● REQUISITOS DEL PROBLEMA: Edita las líneas desde la que contiene "Viewport: 545px width, 307px height." hasta la que contiene "pyautogui.click(x=201, y=101)", ambas incluidas: reemplaza "terminal" por "console" y deja todo lo demás igual.

[Datos de señalamiento de objetivos]
★ ★ ★

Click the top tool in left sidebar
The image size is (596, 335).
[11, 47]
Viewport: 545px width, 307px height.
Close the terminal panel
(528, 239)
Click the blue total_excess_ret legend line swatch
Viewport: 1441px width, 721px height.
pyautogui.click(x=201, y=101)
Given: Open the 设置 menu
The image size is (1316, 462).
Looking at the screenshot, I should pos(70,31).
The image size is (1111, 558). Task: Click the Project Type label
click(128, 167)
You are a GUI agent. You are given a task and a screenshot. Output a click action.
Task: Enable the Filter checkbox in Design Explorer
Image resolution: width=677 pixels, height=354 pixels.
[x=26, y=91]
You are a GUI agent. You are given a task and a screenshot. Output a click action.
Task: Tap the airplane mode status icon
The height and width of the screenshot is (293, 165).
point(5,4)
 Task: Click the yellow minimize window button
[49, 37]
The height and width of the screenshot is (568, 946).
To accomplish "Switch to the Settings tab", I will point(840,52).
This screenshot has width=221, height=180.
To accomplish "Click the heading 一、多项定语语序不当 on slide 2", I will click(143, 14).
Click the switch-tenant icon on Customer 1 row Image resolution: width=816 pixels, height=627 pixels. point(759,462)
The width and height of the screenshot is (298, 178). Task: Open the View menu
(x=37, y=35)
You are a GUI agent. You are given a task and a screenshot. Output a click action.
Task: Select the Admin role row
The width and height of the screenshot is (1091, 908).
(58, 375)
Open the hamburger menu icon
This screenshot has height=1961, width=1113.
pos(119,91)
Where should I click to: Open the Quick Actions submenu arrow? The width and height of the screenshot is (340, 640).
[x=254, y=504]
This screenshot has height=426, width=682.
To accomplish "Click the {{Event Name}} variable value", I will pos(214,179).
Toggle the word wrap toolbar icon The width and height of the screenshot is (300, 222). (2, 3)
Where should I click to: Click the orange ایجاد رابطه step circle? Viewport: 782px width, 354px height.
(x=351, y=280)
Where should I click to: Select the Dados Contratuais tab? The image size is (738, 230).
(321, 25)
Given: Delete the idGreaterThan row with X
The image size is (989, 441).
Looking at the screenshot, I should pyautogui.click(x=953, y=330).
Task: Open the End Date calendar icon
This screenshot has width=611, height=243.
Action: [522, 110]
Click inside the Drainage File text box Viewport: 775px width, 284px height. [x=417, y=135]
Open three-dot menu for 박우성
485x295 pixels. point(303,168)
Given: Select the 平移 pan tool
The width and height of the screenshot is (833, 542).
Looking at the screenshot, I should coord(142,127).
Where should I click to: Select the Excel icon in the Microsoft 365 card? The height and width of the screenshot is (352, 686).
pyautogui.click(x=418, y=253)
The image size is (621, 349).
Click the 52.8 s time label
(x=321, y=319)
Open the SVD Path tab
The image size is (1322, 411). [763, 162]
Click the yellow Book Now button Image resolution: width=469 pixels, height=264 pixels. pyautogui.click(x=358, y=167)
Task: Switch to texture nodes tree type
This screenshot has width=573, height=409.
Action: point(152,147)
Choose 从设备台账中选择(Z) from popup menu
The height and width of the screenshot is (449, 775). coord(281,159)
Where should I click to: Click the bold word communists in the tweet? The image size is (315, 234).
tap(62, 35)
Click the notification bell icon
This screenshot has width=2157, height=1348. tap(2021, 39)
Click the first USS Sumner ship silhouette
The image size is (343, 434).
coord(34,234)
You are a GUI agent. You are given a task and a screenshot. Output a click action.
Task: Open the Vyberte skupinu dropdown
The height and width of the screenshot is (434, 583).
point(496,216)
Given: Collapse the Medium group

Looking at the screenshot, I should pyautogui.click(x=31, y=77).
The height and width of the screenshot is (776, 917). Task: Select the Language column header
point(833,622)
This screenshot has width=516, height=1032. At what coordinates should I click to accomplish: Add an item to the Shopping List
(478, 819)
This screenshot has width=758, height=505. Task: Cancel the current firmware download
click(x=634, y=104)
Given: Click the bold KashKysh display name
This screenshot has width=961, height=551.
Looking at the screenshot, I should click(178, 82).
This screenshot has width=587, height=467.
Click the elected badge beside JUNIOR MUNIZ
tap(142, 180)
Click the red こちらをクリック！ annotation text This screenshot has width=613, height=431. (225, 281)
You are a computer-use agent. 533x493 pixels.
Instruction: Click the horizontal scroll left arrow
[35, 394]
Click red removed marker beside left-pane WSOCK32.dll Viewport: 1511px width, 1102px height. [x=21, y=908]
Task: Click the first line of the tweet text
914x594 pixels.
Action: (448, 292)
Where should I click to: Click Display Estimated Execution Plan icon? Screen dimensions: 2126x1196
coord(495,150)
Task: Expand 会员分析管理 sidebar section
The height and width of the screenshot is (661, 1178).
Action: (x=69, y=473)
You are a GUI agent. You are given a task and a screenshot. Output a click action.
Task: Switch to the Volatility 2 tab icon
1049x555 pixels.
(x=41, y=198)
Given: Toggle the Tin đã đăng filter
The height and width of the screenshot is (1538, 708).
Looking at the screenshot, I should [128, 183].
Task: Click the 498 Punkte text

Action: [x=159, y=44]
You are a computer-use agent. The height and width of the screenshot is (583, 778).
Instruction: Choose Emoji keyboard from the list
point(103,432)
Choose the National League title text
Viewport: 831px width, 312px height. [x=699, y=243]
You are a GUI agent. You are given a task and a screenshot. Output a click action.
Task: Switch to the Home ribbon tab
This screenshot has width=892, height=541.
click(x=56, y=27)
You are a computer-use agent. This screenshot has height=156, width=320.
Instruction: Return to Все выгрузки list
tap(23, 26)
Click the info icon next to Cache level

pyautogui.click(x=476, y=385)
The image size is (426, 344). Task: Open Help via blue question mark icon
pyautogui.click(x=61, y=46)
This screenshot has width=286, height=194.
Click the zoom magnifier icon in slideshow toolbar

★ ★ ★

● RESULTADO DE LA TAREA:
Viewport: 545px width, 307px height.
Close the console panel
(528, 239)
Click the blue total_excess_ret legend line swatch
Viewport: 1441px width, 721px height.
pyautogui.click(x=201, y=101)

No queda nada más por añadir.